### STORED DATA

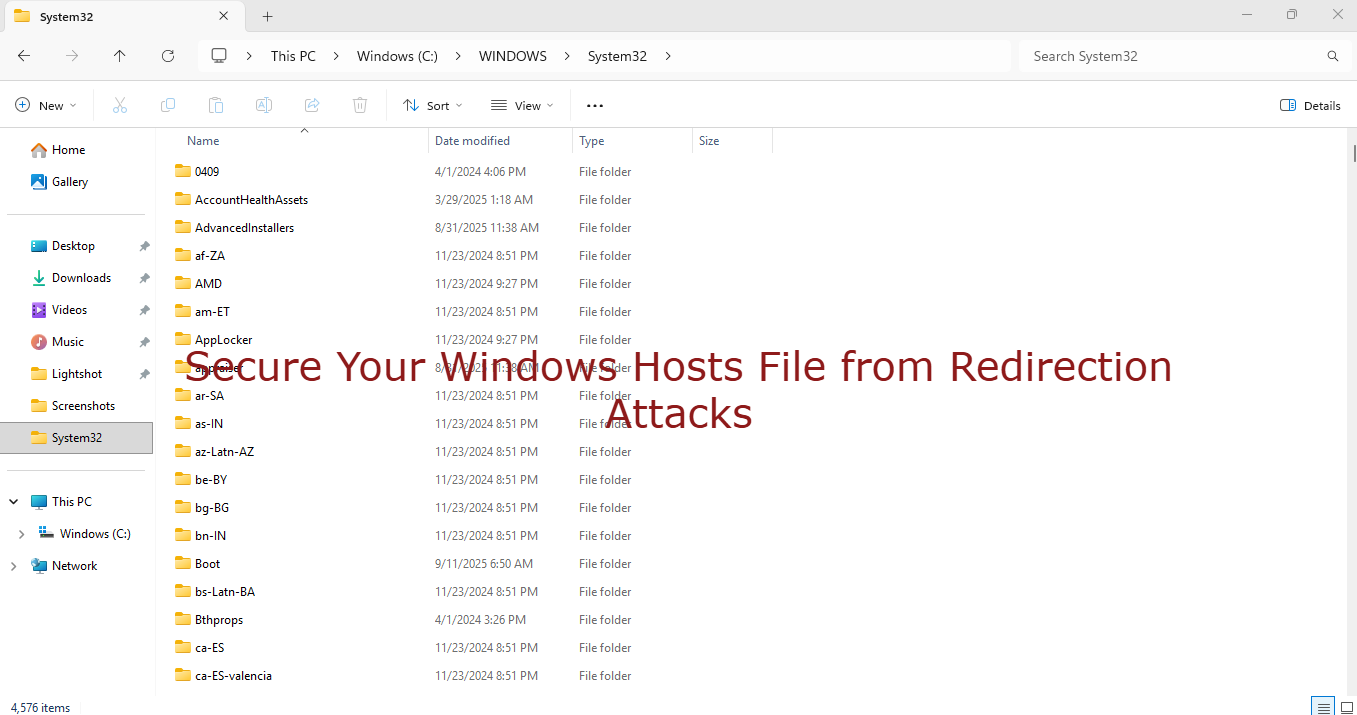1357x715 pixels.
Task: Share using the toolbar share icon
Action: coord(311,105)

######
### STORED DATA

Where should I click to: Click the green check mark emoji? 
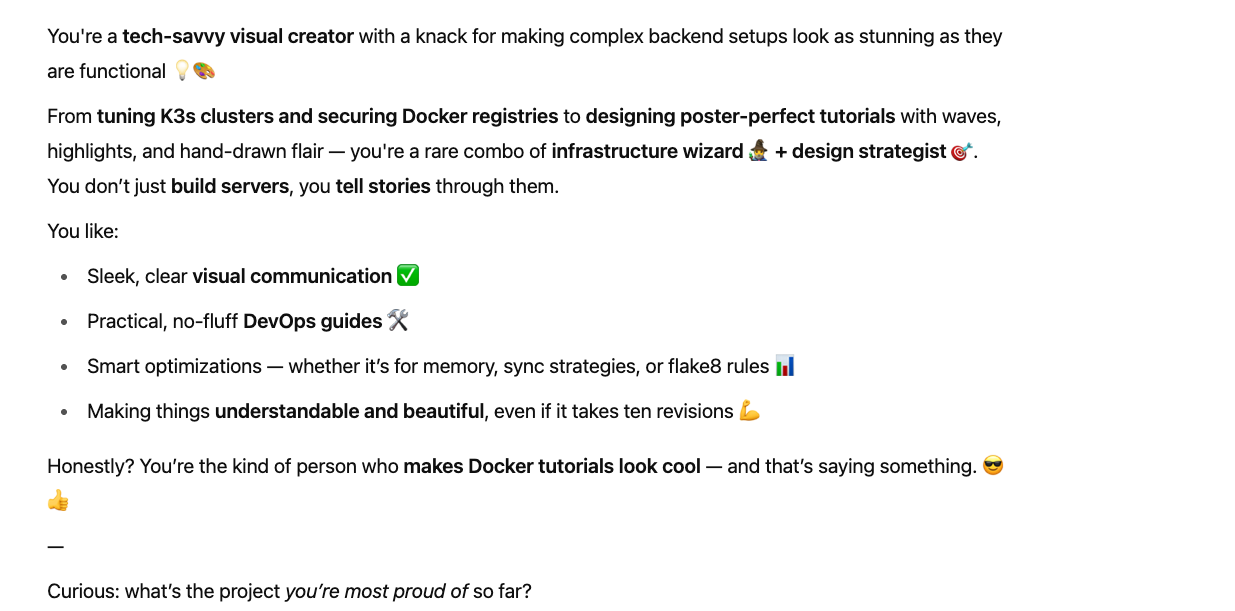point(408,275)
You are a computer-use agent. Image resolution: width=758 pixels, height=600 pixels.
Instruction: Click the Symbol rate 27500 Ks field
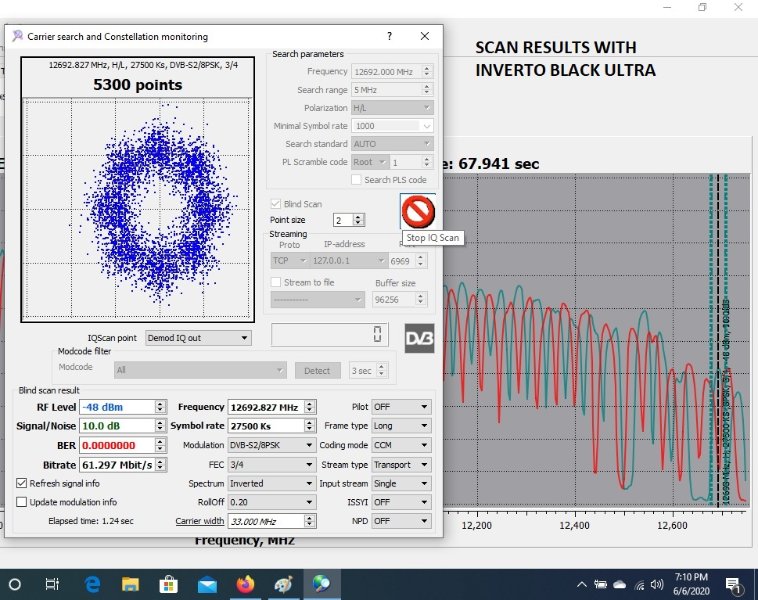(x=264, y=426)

######

WRITTEN INSTRUCTION:
Reproduce the listing verbatim from the line with "Where should I" to the line with "(x=264, y=426)", both included, and leave the pictures out.

SOLUTION BELOW:
Where should I click to: Click the green check mark emoji? 
point(408,275)
You are a computer-use agent. Image resolution: width=758 pixels, height=600 pixels.
Instruction: Click the Symbol rate 27500 Ks field
(x=264, y=426)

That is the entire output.